## Directions:
Set down the final stretch of the data, from the line that holds "This screenshot has height=523, width=1178." through the last line, both included, with pictures left out.

==== Records for the exercise ====

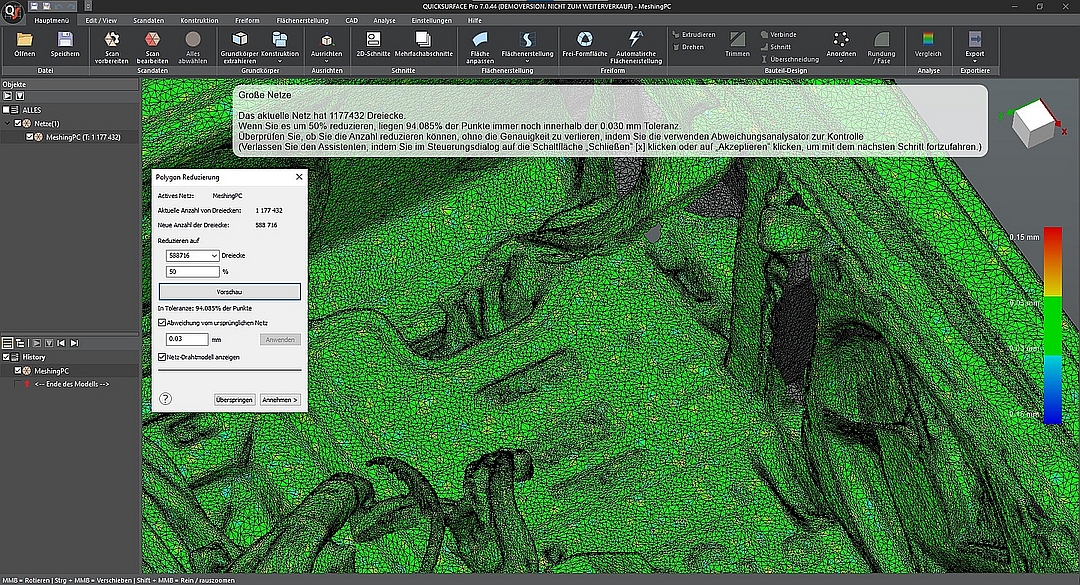Select the Frei-Formfläche tool
1080x585 pixels.
[x=585, y=39]
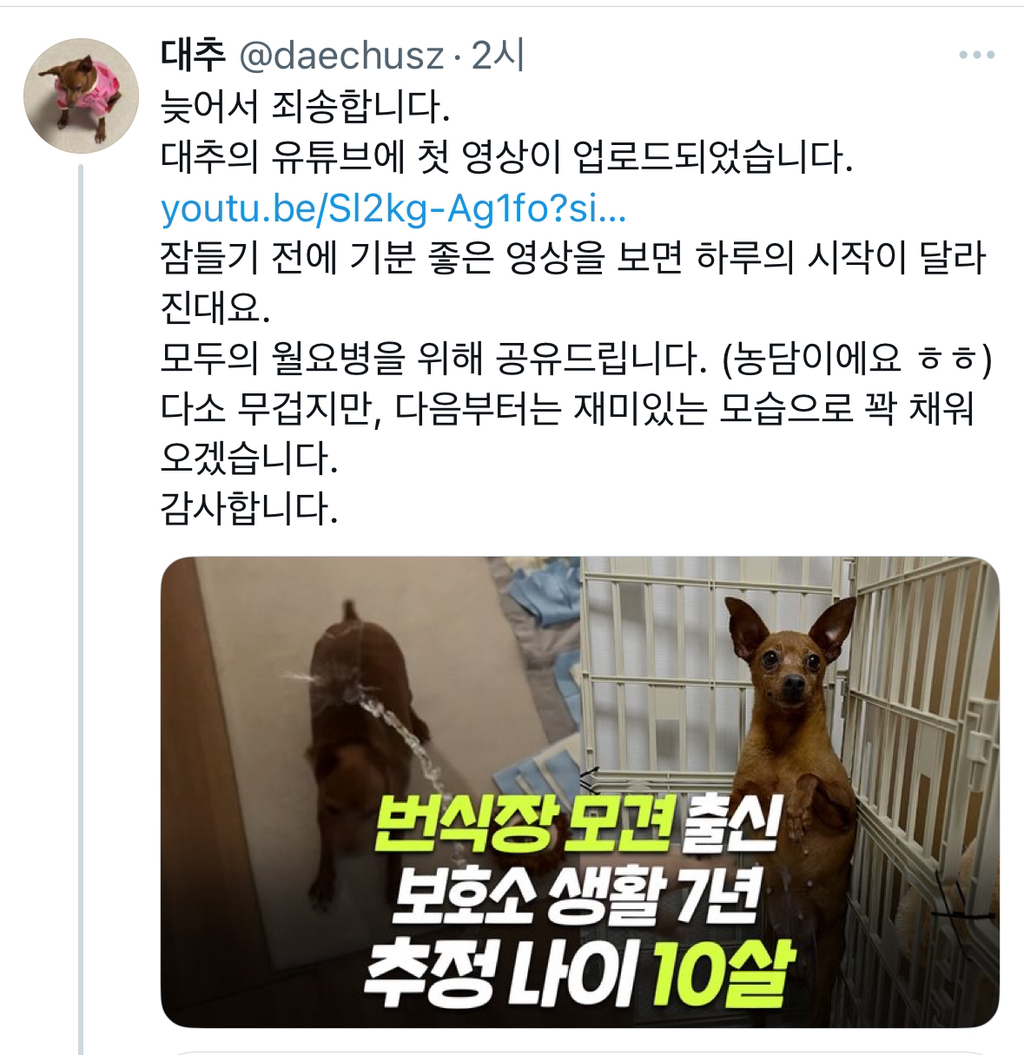The image size is (1024, 1055).
Task: Click the sentence about 첫 영상이 업로드되었습니다
Action: click(507, 158)
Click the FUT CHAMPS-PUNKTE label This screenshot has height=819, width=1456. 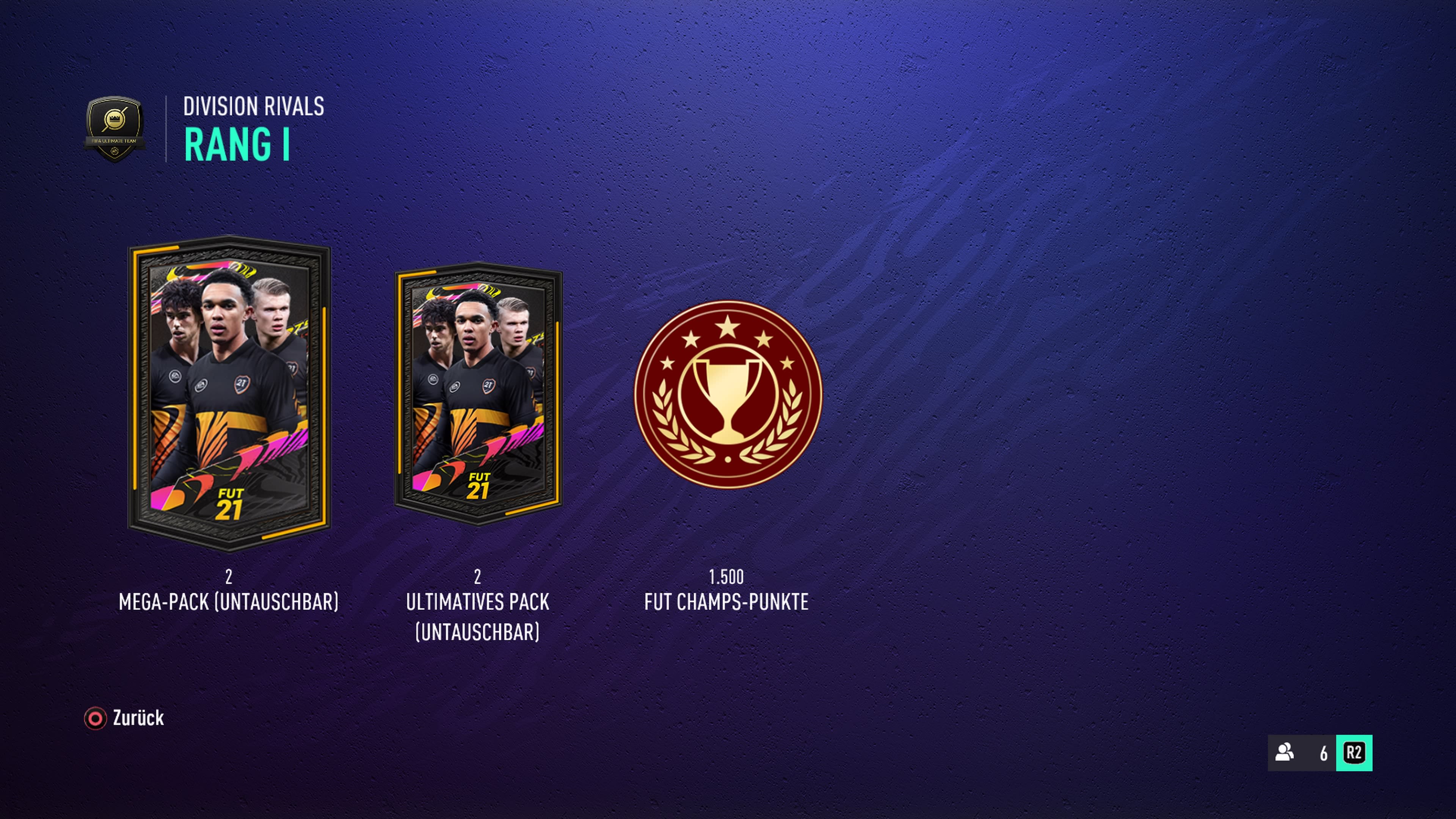726,602
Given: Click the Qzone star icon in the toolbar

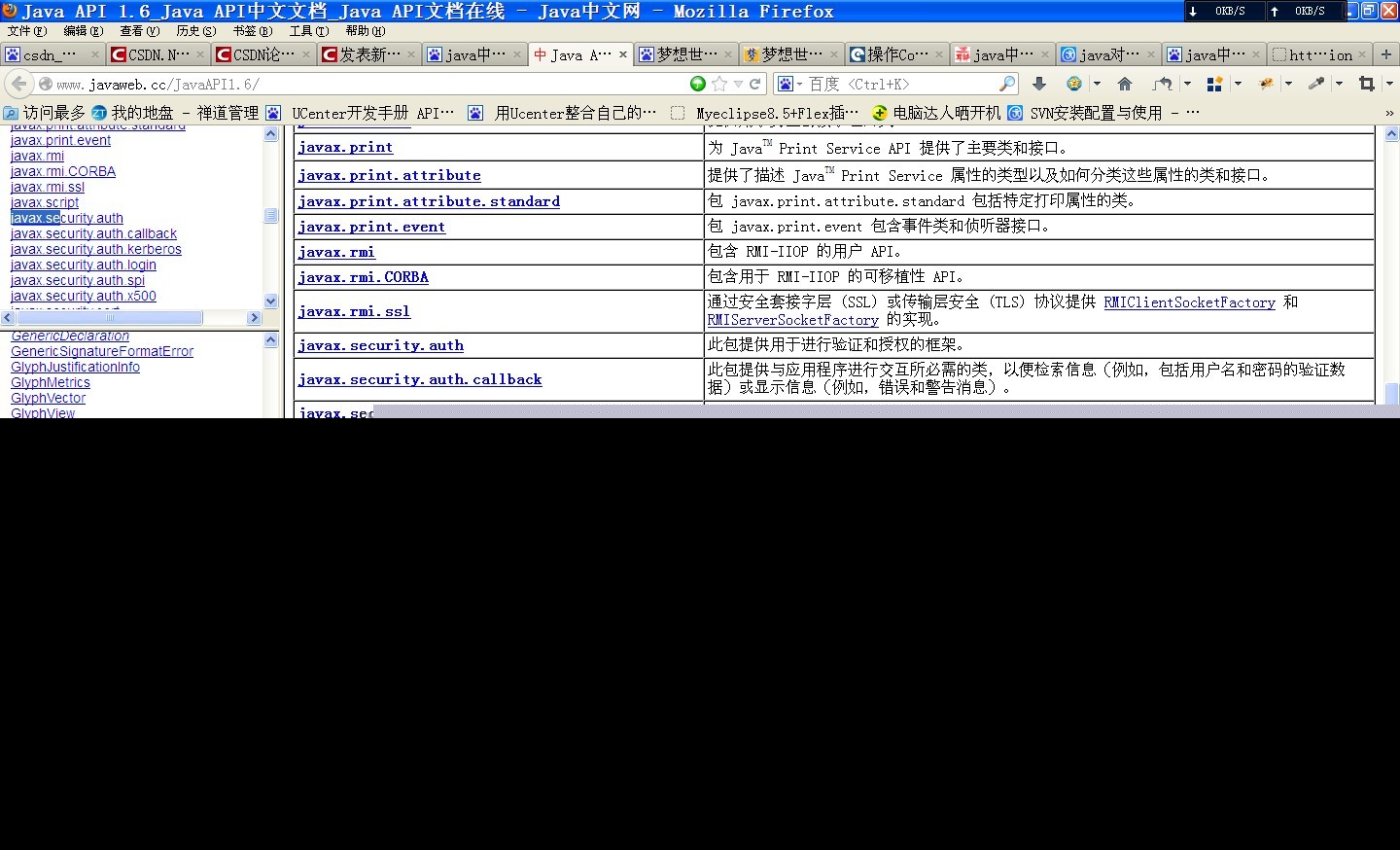Looking at the screenshot, I should click(x=1073, y=84).

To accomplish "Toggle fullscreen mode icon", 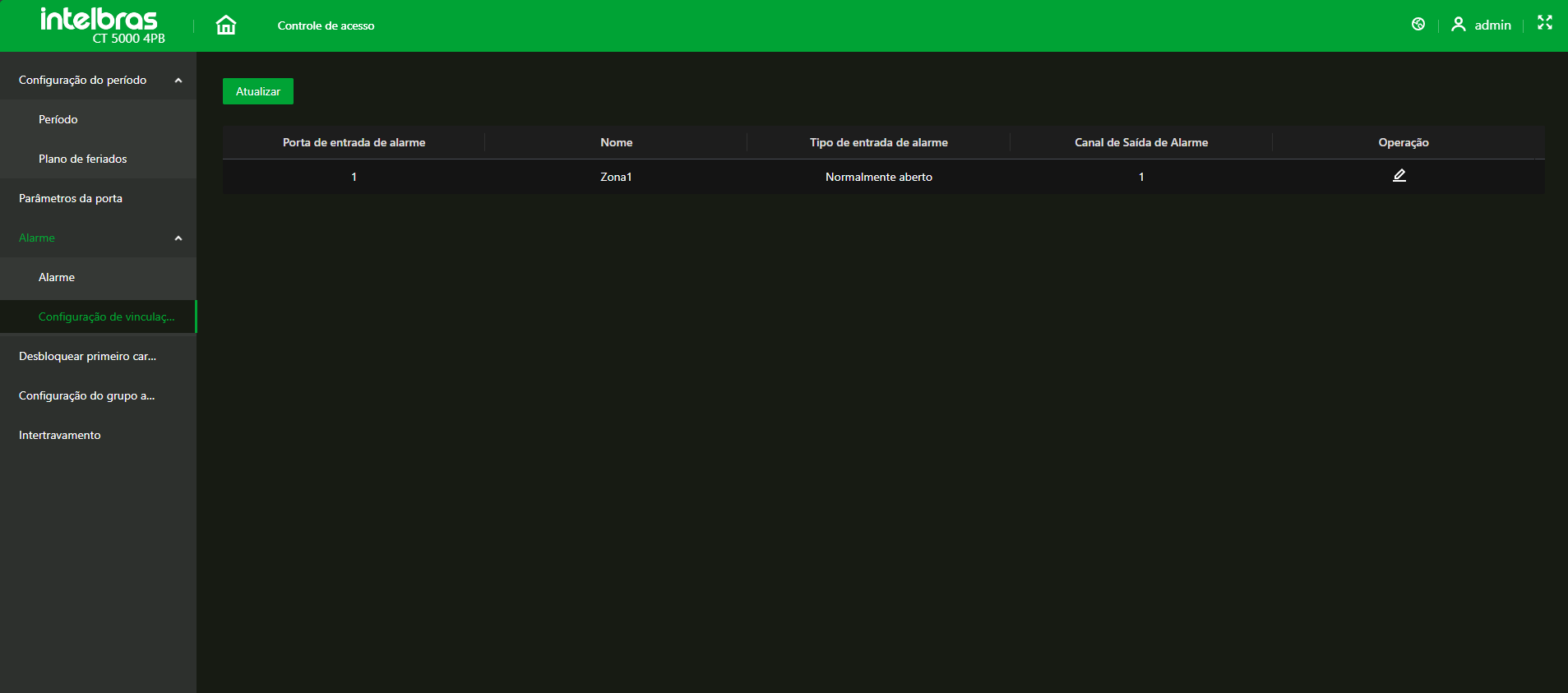I will pos(1544,23).
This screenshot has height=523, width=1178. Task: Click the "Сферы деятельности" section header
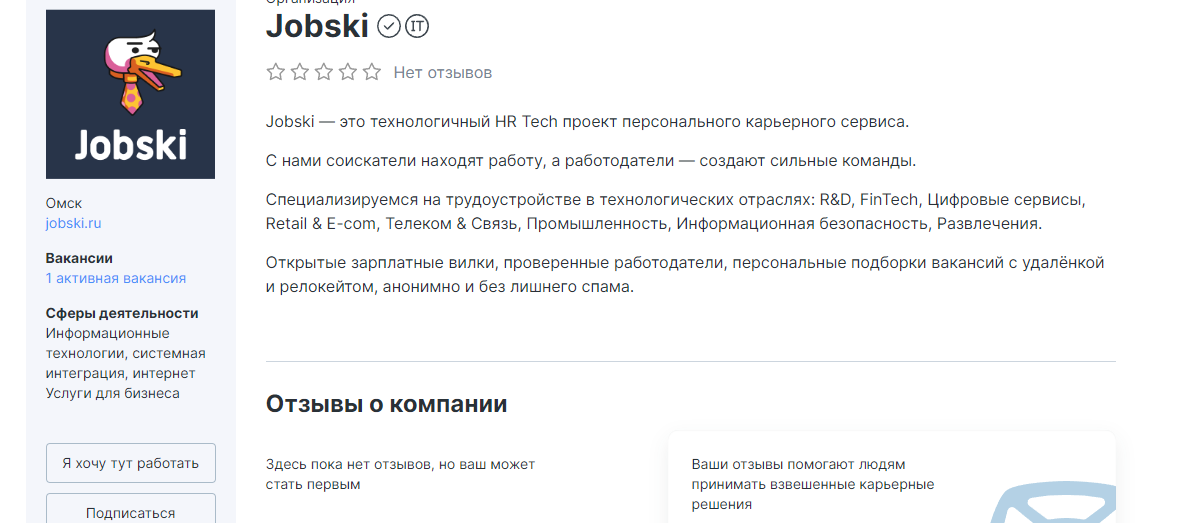tap(122, 313)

====

## Your solution:
This screenshot has height=523, width=1178. Task: Click the "Сферы деятельности" section header
tap(122, 313)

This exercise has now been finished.